The Assam Healing (Prevention of Evil) Practices Bill, 2024, was tabled in the 126-member State Assembly on Wednesday.

The Bill was introduced by Parliamentary Affairs Minister Pijush Hazarika on behalf of Chief Minister Himanta Biswa Sarma, who had earlier said it was needed to ban magical healing practices with the explicit goal of curbing evangelism.

The proposed legislation seeks to promote social awakening and foster a safe, science-based environment to protect public health against harmful practices based on ignorance and ill health apart from eliminating “non-scientific healing practices used with malicious intent to exploit innocent individuals”.

According to Section 3 of the Bill, the government is empowered to ban evil or magical healing practices for treating certain diseases and health disorders. Section 4 allows the government to prohibit misleading advertisements for such practices.

The bill includes several key sections for curbing “inhuman, evil, or magical healing” practices. Section 5 empowers the government to punish any act or promotion of such practices while Section 6 extends this to include imprisonment for a year, extendable up to three years, or a fine of ₹50,000, or both.

For repeated offences, the convicted could face up to five years in jail or a fine of ₹1 lakh, or both.

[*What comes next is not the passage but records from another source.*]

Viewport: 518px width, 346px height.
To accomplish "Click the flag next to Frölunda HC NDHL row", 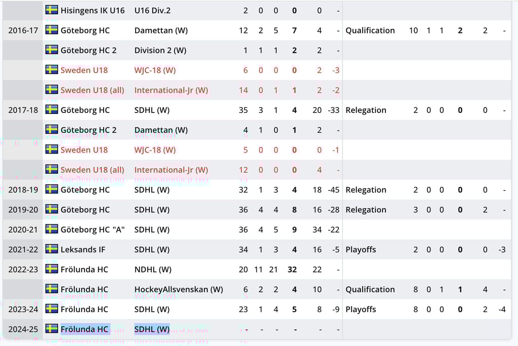I will pos(52,268).
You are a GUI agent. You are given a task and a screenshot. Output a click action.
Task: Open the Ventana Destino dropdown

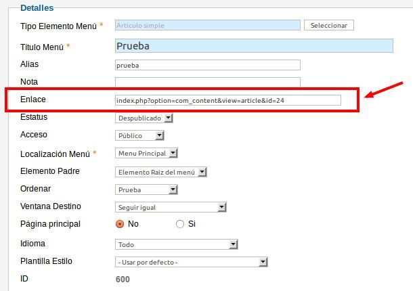tap(171, 207)
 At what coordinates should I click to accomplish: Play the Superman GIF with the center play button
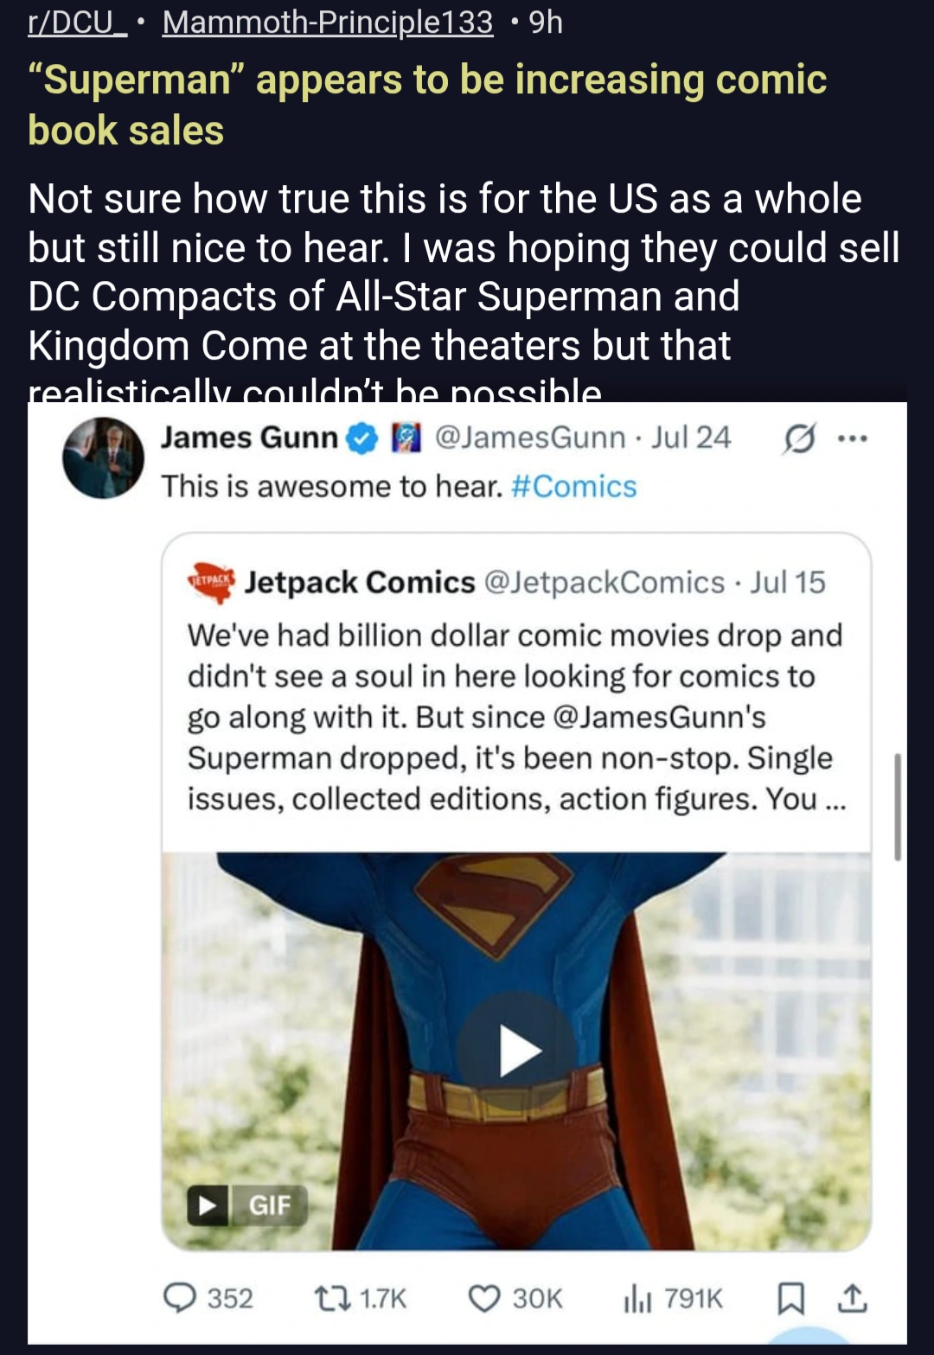[518, 1051]
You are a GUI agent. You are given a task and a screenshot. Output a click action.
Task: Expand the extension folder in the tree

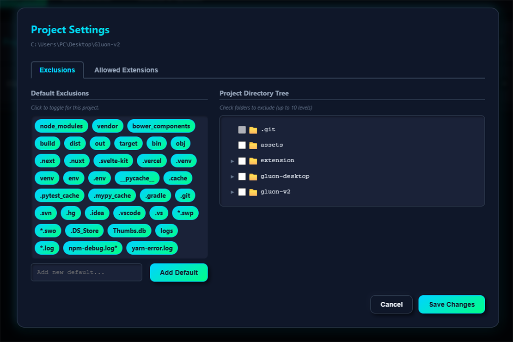232,160
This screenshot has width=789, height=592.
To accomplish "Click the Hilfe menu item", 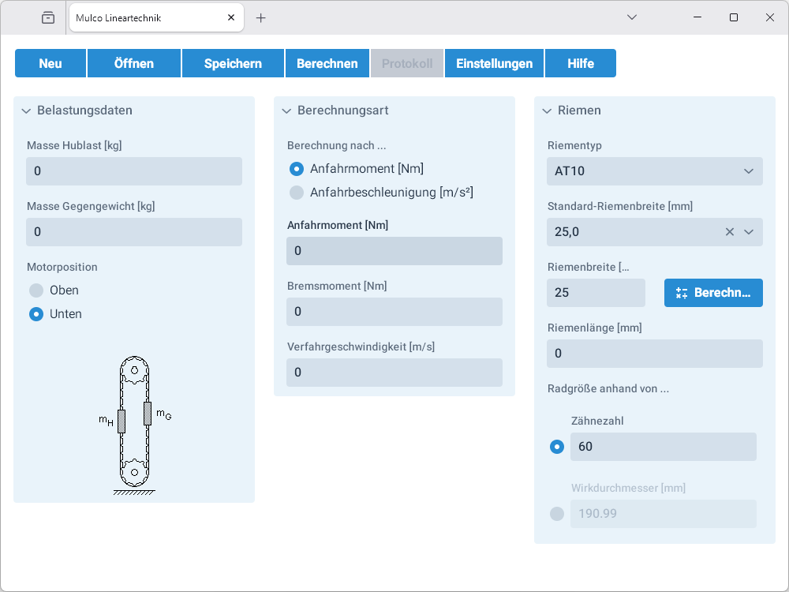I will (581, 64).
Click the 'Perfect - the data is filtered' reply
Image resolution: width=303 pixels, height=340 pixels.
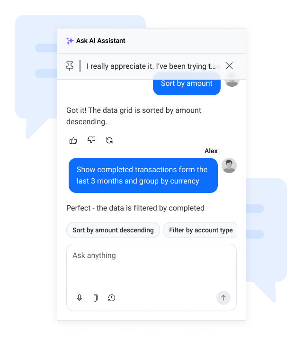pos(135,208)
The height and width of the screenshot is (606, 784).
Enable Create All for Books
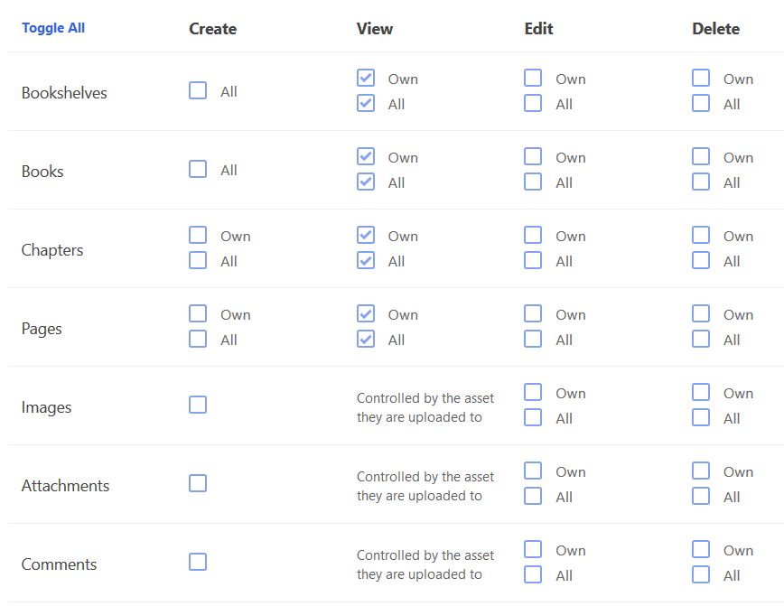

Section 9 of the Bill empowers the government to appoint police officers as vigilance officers to handle such cases. Section 16 further empowers the government to frame rules to implement the provisions of the Bill.

Days after the State Cabinet resolved to have a Bill against magical healing introduced, the Assam Christian Forum slammed the Chief Minister for his “misguided and misleading” statement equating magical healing with proselytisation.

“Healing, in our context, is not synonymous with proselytisation. It is a compassionate response to human suffering, irrespective of religious affiliations,” the forum said, insisting that labelling prayer as magical healing oversimplifies the profound spiritual dimensions of faith and life.